Paper AS-WeM11
Ambient Mass Spectrometry Imaging of Live Cells and Tissues

Wednesday, October 21, 2015, 11:20 am, Room 212D

Currently, mass spectrometry imaging is based on Secondary Ion Mass Spectrometry (SIMS) and Matrix-Assisted Laser Desorption and Ionization (MALDI). Generally specimens for SIMS and MALDI are prepared by cryo-section and drying, which modifies the intrinsic biology due to sample preparations and subsequently does not allow dynamic response studies of biosystems to various chemical and physical stimuli. Most of recently developed ambient mass spectrometry have the spatial resolution in the range of ~50 μm, lacking in celluar and subcellular imaging of cells and tissues.

To investigate the intrinsic biology and dynamic responses of live cells and tissues in the cellular level, we developed an ambient imaging mass spectrometry system with ~5 μm spatial resolution. The ambient imaging mass spectrometry is based on low temperature plasma-surface reaction and desorption and ionization of surface products using near IR (808 nm) laser. Mass imaging is based on the movement of the sample stage. To enhance the laser desorption and ionization, Au nanorods of 10 nm diameter and 40 nm length were used. To further enhancement of sensitivy and possibly membrane specificity, liposome conjugated Au nanorods were used. An orbitrap mass spectrometer with a differential pumping and a pumping load adjustment is used as a mass analyzer.

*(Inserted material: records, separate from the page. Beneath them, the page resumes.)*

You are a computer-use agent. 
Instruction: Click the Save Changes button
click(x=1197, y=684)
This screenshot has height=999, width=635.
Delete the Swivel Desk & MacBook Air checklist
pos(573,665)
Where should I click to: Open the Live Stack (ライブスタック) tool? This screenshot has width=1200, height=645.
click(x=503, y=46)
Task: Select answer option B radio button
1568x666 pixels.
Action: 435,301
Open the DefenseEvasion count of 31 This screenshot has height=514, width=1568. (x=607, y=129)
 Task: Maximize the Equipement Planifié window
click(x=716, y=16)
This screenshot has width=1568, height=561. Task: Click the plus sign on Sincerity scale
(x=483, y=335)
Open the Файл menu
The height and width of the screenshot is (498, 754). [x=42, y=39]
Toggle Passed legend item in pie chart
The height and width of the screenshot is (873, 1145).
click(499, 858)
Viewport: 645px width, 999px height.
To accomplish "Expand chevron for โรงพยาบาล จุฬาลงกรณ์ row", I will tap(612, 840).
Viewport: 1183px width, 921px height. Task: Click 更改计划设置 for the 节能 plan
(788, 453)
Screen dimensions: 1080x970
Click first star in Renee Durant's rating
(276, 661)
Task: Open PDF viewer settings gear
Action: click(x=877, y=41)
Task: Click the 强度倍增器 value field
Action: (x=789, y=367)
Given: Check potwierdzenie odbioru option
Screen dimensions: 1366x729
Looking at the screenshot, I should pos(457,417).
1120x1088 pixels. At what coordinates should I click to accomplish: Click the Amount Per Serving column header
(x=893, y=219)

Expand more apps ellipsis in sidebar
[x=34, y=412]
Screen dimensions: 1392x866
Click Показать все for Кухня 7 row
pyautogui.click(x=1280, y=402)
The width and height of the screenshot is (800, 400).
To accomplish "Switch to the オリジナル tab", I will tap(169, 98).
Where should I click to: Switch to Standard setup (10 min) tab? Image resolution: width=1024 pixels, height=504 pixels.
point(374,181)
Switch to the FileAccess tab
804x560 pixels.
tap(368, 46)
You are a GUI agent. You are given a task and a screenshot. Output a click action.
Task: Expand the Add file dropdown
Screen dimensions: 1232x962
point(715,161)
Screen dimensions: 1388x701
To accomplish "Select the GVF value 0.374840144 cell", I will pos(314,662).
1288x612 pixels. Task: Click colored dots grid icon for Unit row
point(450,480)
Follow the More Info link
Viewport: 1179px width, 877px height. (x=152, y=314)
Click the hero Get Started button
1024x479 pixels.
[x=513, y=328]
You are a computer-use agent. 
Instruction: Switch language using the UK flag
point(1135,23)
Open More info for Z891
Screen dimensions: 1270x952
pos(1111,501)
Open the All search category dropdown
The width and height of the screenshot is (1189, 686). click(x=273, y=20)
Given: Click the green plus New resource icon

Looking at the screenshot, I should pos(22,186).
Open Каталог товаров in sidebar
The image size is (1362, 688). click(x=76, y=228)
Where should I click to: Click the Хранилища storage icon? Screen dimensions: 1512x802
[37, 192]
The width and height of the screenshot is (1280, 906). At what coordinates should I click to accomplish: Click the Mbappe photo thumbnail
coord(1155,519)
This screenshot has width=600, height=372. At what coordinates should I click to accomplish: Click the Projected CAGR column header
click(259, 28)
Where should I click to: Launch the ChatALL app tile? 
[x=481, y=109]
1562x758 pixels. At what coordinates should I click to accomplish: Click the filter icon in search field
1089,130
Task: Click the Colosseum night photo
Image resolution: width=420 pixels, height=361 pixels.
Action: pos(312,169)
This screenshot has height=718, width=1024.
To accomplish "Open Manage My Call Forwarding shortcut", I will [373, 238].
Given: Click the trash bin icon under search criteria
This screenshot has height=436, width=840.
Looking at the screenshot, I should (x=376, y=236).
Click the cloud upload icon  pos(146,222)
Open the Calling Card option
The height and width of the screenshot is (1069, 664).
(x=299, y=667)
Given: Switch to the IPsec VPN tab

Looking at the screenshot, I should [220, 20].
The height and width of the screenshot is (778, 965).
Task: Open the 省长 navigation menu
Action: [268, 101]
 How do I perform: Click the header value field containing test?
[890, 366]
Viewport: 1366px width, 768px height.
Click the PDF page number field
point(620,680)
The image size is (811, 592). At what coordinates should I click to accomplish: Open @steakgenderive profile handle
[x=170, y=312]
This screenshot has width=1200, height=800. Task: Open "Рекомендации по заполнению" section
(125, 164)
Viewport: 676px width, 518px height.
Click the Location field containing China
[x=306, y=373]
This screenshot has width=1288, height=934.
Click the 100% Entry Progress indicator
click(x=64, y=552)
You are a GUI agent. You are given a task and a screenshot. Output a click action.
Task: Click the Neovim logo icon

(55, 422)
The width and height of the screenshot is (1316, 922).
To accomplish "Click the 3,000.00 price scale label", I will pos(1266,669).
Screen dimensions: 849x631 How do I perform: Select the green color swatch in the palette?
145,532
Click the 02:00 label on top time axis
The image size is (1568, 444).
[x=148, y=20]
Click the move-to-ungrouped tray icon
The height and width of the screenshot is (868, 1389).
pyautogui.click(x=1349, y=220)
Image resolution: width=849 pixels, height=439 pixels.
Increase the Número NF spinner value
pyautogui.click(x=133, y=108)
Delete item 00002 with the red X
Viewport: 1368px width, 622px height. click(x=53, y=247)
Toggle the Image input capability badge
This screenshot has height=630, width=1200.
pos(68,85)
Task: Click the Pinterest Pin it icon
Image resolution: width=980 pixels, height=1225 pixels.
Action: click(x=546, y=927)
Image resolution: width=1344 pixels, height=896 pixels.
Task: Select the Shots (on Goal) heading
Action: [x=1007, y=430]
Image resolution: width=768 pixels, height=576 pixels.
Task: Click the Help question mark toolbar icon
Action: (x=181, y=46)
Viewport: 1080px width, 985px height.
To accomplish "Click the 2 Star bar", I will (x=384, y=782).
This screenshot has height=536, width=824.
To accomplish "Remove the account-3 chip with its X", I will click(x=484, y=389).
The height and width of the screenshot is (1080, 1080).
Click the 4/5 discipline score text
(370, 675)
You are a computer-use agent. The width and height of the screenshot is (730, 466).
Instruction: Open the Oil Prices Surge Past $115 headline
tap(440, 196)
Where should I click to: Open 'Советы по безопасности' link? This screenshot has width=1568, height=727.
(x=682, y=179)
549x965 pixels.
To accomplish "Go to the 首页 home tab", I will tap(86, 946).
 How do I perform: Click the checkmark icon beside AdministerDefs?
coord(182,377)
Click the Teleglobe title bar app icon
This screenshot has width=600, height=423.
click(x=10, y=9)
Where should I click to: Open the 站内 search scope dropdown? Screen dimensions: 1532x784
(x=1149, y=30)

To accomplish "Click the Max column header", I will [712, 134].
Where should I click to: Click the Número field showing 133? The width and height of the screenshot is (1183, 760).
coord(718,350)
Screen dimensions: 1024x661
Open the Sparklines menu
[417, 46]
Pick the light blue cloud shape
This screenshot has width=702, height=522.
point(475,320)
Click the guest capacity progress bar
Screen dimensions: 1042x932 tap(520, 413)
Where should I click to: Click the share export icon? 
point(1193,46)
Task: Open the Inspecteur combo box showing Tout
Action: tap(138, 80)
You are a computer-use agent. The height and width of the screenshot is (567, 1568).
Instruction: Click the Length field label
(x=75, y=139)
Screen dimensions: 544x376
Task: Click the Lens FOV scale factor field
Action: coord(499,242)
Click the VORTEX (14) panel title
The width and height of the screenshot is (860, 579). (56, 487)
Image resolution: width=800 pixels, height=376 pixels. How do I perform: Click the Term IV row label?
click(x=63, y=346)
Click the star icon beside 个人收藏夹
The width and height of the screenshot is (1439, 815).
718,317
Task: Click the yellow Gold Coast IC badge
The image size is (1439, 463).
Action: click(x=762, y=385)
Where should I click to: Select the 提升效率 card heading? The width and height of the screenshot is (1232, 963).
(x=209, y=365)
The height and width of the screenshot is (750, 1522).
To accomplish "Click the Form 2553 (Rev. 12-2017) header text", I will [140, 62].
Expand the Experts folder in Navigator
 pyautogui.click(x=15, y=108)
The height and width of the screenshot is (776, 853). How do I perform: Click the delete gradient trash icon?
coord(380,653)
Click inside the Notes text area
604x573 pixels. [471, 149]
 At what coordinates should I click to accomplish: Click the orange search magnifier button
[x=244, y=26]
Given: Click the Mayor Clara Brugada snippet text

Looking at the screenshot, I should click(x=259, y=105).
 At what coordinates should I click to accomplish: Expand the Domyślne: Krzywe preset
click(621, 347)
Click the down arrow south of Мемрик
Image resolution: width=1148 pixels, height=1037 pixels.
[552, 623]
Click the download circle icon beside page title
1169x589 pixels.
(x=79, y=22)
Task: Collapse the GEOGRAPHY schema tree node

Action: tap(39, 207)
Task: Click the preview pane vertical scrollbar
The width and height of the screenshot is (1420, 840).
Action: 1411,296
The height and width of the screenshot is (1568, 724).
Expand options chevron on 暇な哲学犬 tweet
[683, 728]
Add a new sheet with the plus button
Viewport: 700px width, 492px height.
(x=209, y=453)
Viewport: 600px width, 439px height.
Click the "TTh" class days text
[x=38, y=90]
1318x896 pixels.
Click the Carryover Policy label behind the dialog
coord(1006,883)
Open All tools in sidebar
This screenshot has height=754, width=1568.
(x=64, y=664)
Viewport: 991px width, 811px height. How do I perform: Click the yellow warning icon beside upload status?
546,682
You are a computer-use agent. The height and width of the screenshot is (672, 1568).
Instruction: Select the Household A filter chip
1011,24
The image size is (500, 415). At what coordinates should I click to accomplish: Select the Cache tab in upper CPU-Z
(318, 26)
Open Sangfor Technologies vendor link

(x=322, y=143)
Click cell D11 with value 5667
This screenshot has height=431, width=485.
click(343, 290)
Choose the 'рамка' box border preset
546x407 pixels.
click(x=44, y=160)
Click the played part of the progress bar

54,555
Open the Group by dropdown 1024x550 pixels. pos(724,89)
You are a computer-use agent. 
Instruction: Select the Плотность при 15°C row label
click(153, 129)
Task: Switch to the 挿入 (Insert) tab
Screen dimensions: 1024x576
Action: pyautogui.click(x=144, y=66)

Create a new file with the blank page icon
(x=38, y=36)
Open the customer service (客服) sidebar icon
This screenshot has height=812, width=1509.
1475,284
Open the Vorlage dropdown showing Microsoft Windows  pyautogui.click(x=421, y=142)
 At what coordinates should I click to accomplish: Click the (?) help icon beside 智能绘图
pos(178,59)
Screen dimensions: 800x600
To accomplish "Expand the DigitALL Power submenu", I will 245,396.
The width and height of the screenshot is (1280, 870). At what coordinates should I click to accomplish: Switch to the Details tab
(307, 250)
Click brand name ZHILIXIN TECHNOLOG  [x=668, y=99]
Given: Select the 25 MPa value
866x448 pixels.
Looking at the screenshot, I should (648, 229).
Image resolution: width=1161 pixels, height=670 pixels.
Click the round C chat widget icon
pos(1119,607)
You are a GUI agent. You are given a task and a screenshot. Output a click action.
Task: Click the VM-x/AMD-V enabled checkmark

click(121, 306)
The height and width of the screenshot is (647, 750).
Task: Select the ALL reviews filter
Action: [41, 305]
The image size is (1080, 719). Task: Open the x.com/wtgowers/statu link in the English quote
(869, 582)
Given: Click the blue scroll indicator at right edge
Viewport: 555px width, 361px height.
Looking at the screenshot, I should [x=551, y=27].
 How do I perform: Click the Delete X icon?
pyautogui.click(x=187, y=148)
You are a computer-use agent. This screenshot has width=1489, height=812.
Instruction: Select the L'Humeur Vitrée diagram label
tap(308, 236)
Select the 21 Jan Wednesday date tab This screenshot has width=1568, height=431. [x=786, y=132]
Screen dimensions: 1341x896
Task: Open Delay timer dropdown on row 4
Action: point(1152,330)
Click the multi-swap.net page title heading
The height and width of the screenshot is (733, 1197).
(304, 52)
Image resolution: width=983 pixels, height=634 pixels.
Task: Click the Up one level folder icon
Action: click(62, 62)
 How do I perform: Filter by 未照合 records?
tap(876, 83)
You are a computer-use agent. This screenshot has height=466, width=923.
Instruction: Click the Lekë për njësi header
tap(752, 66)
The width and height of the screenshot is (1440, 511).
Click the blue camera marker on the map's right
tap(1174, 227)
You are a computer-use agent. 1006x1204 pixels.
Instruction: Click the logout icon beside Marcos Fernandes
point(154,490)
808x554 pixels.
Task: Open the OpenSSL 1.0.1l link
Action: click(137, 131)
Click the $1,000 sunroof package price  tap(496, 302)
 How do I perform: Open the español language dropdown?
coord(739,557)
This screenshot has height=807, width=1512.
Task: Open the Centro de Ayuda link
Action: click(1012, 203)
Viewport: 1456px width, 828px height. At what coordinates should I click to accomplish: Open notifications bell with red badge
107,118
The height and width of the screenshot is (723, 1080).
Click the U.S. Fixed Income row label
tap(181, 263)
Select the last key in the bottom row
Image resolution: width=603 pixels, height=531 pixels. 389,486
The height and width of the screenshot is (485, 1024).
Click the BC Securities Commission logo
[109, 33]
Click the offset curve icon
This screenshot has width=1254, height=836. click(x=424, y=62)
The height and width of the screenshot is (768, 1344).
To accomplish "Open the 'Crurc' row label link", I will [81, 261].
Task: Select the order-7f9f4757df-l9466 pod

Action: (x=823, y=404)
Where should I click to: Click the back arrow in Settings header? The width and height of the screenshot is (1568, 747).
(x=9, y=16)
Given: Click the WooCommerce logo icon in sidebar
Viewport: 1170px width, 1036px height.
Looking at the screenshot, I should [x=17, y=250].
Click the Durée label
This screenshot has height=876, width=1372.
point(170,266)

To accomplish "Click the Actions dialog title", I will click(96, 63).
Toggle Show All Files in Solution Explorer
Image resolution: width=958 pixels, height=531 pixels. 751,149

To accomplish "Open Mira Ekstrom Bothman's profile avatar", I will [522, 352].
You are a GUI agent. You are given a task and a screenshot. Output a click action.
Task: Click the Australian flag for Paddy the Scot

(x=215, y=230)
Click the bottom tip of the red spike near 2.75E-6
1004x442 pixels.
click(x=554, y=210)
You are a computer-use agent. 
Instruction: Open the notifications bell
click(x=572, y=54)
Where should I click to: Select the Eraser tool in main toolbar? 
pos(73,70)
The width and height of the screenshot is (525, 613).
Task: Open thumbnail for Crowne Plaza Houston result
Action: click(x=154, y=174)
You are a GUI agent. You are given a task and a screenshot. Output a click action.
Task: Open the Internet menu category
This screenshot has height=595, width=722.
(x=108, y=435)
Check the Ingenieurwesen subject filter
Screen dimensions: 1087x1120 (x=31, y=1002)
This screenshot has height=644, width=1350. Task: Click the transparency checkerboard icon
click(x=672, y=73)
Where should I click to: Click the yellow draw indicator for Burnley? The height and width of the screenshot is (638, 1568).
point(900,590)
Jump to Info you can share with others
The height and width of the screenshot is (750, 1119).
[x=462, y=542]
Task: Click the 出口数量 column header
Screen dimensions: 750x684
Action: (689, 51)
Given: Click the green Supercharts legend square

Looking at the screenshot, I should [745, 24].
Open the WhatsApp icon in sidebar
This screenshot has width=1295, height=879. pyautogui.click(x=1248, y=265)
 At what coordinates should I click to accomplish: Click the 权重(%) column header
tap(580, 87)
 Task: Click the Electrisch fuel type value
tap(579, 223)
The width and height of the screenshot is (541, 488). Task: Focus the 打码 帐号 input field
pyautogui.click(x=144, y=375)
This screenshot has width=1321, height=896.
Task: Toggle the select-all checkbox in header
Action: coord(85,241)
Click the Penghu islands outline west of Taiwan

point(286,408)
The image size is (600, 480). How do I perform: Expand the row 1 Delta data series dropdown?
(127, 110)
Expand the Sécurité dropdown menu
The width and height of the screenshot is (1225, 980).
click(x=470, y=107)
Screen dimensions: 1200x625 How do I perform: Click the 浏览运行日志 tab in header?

Colonies of HCT-8 cells and hypothalamus tissues were mass imaged. Hypothalamus tissues were prepared with vibrotome, which allow sectioning of a hypothalamus tissue without freezing. Approximately 40 mass peaks from ~80 amu upto ~ 350 amu were observed with mass imaging. Single cells were observed clearly form a colony of HCT-8 cells and a hypothalamus tissue. Indentification of imaged mass peaks are in progress with mass reference data and mass-mass analysis.